Learn your sourdough starter’s funky secrets

Biologist Rob Dunn wants the scoop on every home baker’s recipe.
Masha Krasnova-Shavaeva illustration
TK Masha Krasnova-Shavaeva

Rob Dunn is a professor of Applied Ecology at North Carolina State University. This is his story from the field as told to Eleanor Cummins.

Like many Americans, I grew up on white bread and never sourdough. These hefty loaves require a starter—a messy mix of flour, water, and microbes. Bacteria ferments the starches into sugar, which yeast then eats, producing carbon dioxide to leaven the dough.

The bread is ancient. Archaeological evidence in Switzerland dates it to at least 3700 BCE. If properly cared for, a starter with the right microbial mix can last forever, and will consistently give rise to quality loaves. However, we still know little about the organisms involved. So, in 2017, I created the Global Sourdough Project to find answers in starters from around the world.

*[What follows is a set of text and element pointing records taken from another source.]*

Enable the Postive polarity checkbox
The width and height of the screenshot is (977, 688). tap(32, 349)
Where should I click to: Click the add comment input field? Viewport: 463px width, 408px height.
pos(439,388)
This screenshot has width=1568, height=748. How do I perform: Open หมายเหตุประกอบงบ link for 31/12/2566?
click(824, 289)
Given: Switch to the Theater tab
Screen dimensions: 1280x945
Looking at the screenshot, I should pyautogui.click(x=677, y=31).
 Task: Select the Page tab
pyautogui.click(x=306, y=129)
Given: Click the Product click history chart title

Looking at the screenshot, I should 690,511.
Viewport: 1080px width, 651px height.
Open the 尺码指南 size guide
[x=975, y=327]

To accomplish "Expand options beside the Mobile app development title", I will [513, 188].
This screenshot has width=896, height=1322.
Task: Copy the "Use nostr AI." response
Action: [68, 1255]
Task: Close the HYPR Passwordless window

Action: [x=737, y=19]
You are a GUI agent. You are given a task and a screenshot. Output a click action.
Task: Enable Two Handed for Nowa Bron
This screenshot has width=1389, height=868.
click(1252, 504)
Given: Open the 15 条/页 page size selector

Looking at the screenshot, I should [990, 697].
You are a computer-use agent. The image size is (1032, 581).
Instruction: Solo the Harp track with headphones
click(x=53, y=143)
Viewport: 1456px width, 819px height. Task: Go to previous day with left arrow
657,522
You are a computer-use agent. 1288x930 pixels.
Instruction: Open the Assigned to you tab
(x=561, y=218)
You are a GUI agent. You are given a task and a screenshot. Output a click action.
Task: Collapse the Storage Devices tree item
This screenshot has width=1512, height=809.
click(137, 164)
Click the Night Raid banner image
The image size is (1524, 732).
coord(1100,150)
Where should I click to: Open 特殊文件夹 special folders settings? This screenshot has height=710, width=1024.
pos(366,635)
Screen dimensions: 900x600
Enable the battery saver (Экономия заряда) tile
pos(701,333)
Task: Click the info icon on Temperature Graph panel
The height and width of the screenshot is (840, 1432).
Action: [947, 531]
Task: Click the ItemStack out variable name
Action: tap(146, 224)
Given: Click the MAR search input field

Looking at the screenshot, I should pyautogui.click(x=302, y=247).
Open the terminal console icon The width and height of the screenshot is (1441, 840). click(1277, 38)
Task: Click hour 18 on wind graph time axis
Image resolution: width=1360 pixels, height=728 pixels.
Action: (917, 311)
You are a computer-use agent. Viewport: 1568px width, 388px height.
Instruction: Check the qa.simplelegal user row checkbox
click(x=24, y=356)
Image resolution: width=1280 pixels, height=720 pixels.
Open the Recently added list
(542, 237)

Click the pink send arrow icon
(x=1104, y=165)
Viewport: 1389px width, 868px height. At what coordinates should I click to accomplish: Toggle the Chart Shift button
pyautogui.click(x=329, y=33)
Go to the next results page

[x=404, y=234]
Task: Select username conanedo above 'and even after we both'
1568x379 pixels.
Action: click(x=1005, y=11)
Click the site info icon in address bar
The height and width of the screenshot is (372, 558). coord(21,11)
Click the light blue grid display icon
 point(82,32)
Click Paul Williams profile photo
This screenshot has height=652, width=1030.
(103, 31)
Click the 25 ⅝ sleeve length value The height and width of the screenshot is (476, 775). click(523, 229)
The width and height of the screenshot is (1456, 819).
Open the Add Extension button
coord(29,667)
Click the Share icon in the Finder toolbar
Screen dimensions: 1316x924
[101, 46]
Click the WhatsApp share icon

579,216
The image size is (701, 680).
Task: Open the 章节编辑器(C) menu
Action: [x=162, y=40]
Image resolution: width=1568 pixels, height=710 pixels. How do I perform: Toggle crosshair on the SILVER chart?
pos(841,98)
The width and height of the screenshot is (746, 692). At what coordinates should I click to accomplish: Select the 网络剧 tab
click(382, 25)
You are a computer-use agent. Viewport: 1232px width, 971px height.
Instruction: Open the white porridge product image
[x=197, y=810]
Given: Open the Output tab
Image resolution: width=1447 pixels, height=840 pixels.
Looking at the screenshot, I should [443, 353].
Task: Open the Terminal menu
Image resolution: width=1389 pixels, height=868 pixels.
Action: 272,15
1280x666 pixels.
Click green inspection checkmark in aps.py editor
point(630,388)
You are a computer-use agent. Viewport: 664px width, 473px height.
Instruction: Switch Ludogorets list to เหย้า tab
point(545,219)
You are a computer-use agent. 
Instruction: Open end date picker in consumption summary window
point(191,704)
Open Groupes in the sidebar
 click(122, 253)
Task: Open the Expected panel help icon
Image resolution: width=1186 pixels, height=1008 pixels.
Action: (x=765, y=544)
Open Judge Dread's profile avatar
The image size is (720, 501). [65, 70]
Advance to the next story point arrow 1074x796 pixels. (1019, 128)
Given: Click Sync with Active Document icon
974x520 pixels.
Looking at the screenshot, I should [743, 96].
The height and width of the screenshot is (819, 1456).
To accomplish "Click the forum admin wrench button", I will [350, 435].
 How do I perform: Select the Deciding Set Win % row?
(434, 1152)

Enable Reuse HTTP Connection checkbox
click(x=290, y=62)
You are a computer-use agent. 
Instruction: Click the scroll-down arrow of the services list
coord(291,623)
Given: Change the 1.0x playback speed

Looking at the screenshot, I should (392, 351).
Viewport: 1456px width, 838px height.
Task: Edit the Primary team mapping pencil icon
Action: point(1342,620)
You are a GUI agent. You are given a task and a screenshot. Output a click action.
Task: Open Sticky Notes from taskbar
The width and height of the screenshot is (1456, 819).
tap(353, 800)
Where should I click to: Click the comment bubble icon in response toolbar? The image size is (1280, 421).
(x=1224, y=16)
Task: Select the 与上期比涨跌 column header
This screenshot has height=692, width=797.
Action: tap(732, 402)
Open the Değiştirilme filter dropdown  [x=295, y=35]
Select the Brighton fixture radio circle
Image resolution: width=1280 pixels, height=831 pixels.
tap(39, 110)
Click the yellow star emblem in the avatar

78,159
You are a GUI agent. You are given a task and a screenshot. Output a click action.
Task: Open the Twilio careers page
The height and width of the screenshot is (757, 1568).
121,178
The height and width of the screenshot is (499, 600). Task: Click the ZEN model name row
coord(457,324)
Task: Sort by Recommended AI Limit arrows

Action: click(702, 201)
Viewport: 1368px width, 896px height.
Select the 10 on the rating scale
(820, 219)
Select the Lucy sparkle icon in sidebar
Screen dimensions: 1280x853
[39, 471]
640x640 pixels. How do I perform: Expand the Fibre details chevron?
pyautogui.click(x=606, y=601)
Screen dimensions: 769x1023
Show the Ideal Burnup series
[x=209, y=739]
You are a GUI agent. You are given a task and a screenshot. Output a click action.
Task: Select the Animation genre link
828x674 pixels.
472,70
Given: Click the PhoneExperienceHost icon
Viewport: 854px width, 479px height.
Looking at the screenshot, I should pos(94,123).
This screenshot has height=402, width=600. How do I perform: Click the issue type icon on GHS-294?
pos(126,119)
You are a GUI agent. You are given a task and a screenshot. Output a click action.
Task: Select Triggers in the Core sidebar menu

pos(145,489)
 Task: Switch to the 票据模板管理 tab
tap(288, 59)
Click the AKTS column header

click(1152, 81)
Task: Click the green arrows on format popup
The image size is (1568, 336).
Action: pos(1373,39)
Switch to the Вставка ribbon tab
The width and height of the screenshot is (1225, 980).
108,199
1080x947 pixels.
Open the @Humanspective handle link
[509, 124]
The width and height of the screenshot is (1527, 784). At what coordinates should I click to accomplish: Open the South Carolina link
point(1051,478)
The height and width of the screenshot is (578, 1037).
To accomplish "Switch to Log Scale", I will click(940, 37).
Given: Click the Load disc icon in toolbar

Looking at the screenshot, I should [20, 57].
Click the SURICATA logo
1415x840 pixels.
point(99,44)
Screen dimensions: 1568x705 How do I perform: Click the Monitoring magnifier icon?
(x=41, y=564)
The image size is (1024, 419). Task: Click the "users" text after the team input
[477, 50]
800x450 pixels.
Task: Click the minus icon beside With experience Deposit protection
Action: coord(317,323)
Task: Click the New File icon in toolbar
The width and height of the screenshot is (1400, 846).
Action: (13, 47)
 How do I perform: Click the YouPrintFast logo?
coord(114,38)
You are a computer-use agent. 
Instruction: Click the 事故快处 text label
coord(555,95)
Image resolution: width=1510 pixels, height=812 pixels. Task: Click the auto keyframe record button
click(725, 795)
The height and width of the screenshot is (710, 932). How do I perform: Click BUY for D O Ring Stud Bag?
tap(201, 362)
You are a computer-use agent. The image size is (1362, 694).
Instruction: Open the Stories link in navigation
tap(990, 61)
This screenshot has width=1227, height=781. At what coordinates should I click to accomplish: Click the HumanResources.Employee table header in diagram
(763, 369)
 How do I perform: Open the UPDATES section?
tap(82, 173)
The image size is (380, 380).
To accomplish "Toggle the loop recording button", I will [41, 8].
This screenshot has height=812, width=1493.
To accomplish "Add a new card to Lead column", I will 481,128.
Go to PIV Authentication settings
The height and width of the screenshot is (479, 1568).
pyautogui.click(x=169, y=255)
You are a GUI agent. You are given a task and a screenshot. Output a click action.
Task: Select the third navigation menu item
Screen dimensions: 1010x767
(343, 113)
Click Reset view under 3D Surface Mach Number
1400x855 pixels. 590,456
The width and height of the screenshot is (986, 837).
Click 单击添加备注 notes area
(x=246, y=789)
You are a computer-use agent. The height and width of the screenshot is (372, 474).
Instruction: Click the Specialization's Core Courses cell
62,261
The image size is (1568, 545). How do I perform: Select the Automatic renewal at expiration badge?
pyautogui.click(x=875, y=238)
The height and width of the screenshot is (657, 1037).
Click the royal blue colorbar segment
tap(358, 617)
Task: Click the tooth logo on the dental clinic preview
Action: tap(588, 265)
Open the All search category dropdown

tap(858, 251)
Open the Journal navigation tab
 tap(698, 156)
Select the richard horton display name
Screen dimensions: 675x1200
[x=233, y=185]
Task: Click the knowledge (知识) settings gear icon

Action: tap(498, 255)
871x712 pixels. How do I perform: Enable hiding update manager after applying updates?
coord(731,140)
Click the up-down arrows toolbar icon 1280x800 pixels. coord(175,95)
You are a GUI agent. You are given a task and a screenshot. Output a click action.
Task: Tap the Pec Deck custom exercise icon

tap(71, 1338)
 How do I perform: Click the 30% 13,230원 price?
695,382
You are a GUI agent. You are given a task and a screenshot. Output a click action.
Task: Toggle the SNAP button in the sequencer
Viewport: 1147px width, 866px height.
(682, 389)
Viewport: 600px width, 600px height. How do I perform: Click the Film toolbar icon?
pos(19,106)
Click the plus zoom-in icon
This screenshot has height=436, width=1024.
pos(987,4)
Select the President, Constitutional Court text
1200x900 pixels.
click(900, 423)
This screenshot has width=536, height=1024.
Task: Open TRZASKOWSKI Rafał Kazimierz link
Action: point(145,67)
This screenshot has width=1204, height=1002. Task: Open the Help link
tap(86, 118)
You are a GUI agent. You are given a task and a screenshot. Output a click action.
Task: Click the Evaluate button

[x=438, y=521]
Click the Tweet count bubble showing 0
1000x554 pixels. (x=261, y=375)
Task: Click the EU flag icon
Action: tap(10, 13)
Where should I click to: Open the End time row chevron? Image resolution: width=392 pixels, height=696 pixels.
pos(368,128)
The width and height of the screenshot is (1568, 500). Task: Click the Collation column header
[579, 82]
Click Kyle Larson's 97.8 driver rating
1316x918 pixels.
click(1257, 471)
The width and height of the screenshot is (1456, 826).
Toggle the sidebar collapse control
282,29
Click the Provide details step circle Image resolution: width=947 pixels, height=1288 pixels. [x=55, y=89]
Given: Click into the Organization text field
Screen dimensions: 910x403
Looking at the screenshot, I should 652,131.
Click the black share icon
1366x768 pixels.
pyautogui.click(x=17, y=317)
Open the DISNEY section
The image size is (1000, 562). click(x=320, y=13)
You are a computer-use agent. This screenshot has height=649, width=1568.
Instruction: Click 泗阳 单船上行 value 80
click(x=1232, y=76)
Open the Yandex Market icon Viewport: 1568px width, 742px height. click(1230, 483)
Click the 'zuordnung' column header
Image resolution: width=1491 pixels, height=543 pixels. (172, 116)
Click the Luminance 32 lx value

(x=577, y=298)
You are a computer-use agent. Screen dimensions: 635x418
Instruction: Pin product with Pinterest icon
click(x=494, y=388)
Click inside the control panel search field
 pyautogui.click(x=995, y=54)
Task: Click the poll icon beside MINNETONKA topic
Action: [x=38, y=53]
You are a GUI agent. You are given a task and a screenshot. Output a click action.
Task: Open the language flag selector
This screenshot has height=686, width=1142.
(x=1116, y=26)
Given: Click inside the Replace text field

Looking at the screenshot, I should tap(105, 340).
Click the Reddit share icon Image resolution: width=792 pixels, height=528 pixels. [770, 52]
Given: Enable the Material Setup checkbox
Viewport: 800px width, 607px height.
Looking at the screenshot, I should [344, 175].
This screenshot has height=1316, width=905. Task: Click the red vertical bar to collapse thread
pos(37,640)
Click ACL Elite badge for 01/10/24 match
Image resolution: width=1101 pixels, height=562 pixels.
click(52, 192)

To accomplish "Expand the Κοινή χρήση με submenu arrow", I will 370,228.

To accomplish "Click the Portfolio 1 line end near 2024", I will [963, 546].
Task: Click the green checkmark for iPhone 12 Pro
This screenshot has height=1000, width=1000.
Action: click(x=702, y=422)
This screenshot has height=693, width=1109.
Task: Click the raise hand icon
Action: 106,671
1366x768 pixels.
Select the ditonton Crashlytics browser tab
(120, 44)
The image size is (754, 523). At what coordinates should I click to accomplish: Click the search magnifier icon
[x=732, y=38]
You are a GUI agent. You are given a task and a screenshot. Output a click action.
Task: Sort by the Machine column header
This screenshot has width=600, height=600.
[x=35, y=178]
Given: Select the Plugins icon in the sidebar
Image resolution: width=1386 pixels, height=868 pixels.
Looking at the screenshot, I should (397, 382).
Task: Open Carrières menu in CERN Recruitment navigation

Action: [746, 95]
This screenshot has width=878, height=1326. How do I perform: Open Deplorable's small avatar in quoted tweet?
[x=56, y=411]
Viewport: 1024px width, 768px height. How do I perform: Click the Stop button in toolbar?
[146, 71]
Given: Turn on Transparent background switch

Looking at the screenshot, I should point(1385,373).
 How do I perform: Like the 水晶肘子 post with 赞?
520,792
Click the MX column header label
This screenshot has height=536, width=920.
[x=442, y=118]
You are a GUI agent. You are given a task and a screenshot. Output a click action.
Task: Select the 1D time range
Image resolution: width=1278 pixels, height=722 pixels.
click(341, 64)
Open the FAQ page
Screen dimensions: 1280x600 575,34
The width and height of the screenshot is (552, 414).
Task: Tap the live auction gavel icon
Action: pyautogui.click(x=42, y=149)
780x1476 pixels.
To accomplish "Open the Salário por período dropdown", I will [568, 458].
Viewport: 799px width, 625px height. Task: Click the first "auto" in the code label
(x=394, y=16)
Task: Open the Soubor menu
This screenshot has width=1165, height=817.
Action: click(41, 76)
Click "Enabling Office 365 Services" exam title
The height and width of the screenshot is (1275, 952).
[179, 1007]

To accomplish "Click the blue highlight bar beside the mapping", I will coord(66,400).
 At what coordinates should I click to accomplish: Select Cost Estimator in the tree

We asked 1,000 participants to send in samples of their homebrews with notes about them. On an ecological level, we’ve found that while the blends have common components, some makeups differ by region. One fungus was almost completely confined to Australia. Now we want to know if those local species influence taste.

The devotion people give their starters always amazes me. Many mixtures we received had been passed down for generations, sometimes across centuries. One study participant shared a concoction named “Herman,” which she’d received from her mother. Her own jar had gone bad, but while cleaning her mom’s fridge after her death, she found another container. Now we have some of this beloved starter in our lab in Raleigh and we bake it often. Not everybody is a fan—it’s seriously tart. But I like Herman quite a lot.